CREATE CLUSTER
CREATE CLUSTER
creates a logical cluster,
which contains dataflow-powered objects. By default, a cluster named default
with a single cluster replica will exist in every environment.
To switch your active cluster, use the SET
command:
SET cluster = other_cluster;
Conceptual framework
Clusters are logical components that let you express resource isolation for all dataflow-powered objects: sources, sinks, indexes, and materialized views. When creating dataflow-powered objects, you must specify which cluster you want to use.
For indexes and materialized views, not explicitly naming a cluster uses your session’s default cluster.
A given cluster may contain any number of indexes and materialized views or any number of sources and sinks, but not both types of objects. For example, you may not create a cluster with a source and an index.
We plan to remove this restriction in a future version of Materialize.
Importantly, clusters are strictly a logical component; they rely on cluster replicas to run dataflows. Said a slightly different way, a cluster with no replicas does no computation. For example, if you create an index on a cluster with no replicas, you cannot select from that index because there is no physical representation of the index to read from.

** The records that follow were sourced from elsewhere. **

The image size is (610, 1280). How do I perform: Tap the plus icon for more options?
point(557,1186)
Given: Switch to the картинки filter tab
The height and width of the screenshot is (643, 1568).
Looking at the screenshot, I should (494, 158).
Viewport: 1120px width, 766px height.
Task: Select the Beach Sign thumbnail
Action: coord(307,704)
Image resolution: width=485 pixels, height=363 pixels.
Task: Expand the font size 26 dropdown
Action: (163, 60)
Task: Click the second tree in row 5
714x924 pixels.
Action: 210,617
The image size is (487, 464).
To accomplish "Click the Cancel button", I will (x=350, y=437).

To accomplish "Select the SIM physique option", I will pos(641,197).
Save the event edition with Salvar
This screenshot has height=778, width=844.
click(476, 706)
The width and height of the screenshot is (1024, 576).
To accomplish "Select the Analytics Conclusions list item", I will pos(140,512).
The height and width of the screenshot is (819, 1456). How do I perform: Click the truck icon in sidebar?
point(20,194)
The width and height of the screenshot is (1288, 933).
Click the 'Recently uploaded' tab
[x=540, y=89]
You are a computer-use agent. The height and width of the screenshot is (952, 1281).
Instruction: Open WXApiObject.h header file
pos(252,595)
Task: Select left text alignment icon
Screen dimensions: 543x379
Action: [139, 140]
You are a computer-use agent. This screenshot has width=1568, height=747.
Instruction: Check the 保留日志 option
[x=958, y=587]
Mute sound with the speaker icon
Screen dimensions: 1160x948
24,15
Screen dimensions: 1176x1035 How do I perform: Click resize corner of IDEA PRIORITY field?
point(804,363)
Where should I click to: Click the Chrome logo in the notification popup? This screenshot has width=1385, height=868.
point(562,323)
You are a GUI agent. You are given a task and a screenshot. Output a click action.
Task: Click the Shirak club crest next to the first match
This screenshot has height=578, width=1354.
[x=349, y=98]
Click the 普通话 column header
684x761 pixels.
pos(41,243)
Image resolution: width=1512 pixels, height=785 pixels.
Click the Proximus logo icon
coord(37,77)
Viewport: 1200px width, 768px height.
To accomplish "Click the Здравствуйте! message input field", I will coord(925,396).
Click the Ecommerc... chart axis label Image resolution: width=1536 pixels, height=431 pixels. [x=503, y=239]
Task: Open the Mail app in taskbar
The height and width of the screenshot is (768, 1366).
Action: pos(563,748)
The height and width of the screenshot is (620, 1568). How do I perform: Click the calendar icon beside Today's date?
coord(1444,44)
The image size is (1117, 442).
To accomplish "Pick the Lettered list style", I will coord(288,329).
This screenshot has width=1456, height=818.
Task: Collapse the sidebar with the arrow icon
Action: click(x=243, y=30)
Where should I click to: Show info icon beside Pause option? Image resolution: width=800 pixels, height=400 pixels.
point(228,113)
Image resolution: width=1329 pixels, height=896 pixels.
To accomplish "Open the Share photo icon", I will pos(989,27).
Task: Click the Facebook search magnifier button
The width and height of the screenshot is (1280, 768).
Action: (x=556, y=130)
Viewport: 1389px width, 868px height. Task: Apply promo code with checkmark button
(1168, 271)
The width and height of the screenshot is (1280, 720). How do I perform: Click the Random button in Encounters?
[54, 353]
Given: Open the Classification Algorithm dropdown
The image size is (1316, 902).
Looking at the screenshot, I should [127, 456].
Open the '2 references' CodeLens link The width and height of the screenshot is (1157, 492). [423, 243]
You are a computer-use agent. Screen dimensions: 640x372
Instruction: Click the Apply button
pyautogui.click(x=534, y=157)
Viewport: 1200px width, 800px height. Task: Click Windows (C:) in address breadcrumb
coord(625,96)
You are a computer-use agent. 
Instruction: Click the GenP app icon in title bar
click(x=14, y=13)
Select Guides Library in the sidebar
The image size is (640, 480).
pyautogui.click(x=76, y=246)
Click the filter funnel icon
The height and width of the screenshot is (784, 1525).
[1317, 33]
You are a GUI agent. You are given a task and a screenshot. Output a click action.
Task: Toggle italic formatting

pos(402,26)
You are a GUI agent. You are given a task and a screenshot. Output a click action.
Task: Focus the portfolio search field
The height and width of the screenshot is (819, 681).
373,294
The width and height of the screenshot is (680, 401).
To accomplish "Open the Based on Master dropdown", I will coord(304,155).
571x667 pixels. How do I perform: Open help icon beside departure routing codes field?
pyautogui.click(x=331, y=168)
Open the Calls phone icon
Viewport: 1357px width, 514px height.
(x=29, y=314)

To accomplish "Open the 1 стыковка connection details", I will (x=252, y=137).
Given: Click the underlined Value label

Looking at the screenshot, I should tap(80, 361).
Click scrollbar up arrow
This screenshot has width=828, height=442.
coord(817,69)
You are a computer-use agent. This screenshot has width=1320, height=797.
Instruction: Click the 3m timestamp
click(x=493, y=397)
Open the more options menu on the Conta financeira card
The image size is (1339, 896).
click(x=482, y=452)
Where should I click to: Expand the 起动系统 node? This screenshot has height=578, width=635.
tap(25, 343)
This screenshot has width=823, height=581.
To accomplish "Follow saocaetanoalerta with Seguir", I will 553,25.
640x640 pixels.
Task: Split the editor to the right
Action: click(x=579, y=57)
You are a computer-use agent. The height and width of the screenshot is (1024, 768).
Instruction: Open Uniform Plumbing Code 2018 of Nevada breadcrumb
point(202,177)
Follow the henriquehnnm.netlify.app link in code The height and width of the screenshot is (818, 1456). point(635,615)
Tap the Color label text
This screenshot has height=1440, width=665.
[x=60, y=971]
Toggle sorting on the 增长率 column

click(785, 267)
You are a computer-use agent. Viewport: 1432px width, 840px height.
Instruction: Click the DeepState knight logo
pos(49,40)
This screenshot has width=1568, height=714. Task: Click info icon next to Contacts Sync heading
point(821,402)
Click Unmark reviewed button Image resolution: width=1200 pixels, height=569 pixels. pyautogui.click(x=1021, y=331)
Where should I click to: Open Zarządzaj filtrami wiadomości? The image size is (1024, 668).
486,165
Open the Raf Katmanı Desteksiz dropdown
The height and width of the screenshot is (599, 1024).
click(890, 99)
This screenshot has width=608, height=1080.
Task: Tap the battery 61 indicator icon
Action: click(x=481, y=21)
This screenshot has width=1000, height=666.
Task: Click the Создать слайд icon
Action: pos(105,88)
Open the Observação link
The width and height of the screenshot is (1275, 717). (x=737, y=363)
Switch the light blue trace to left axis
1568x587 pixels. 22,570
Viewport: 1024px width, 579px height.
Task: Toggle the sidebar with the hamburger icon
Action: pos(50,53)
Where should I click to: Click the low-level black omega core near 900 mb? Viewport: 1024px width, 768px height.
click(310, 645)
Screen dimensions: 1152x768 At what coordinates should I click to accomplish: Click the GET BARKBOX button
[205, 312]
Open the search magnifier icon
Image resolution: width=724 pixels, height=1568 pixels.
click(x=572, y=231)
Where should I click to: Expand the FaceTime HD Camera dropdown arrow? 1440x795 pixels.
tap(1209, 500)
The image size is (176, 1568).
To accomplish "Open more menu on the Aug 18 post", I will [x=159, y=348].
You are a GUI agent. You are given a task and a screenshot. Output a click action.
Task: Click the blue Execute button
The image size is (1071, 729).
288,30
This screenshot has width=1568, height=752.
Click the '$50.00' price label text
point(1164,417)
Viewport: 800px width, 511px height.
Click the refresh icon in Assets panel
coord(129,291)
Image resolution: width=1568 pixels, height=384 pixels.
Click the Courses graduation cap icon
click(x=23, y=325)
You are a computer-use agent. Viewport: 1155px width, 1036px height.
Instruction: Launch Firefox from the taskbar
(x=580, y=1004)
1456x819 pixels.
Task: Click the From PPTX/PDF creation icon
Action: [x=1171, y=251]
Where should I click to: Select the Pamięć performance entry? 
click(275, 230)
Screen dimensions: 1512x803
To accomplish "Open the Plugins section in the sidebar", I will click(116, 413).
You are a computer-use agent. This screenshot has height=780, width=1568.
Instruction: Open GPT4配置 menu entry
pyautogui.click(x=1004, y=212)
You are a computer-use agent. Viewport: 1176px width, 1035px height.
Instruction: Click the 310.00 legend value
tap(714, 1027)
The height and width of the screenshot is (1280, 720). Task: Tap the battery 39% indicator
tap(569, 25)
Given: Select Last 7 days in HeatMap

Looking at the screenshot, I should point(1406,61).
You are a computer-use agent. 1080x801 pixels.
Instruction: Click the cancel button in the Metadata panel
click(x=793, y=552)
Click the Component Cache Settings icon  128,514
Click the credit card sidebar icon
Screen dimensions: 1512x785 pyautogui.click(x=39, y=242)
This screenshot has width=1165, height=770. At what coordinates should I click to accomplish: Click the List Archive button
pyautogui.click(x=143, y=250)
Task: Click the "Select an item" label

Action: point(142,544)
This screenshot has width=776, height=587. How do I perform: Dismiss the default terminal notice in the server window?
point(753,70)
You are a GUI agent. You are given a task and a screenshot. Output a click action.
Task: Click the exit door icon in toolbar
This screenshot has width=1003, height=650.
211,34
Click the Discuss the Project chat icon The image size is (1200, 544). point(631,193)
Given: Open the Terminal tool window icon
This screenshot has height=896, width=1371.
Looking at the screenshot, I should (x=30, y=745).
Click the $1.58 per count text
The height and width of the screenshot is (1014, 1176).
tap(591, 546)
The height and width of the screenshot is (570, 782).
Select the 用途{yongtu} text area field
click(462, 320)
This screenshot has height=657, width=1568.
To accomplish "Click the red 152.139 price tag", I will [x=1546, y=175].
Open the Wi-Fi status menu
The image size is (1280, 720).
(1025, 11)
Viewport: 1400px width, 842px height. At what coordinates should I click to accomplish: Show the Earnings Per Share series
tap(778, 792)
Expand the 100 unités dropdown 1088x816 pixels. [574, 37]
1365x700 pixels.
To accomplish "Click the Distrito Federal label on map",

Though clusters only represent the logic of which objects you want to bundle together, this impacts the performance characteristics once you provision cluster replicas. Each object in a cluster gets instantiated on every replica, meaning that on a given physical replica, objects in the cluster are in contention for the same physical resources. To achieve the performance you need, this might require setting up more than one cluster.
Clusters containing sources and sinks can have at most one replica.
We plan to remove this restriction in a future version of Materialize.
Syntax
replica_definition
Field | Use |
---|---|
name | A name for the cluster. |
inline_replica | Any replicas you want to immediately provision. |
replica_name | A name for a cluster replica. |
Replica options
Field | Value | Description |
---|---|---|
SIZE |
text |
The size of the replica. For valid sizes, see cluster replica sizes. |
AVAILABILITY ZONE |
text |
If you want the replica to reside in a specific availability zone. You must specify an AWS availability zone ID in either us-east-1 or eu-west-1 , e.g. use1-az1 . Note that we expect the zone’s ID, rather than its name. |
INTROSPECTION INTERVAL |
interval |
Default: 1s . The interval at which to collect introspection data. See Troubleshooting for details about introspection data. The special value 0 entirely disables the gathering of introspection data. |
INTROSPECTION DEBUGGING |
bool |
Default: false . Whether to introspect the gathering of the introspection data. |
IDLE ARRANGEMENT MERGE EFFORT |
integer |
The amount of effort the replica should exert on compacting arrangements during idle periods. This is an unstable option! It may be changed or removed at any time. |
Details
Deployment options
When building your Materialize deployment, you can change its performance characteristics by…
Action | Outcome |
---|---|
Adding clusters + decreasing dataflow density | Reduced contention among dataflows, decoupled dataflow availability |
Adding replicas to clusters | See Cluster replica scaling |
Examples
Basic
Create a cluster with two medium replicas:
CREATE CLUSTER c1 REPLICAS (
r1 (SIZE = 'medium'),
r2 (SIZE = 'medium')
);
Introspection disabled
Create a cluster with a single replica with introspection disabled:
CREATE CLUSTER c REPLICAS (
r1 (SIZE = 'xsmall', INTROSPECTION INTERVAL = 0)
);
Disabling introspection can yield a small performance improvement, but you lose the ability to run troubleshooting queries against that cluster replica.
Empty
Create a cluster with no replicas:
CREATE CLUSTER c1 REPLICAS ();
You can later add replicas to this cluster with CREATE CLUSTER REPLICA
.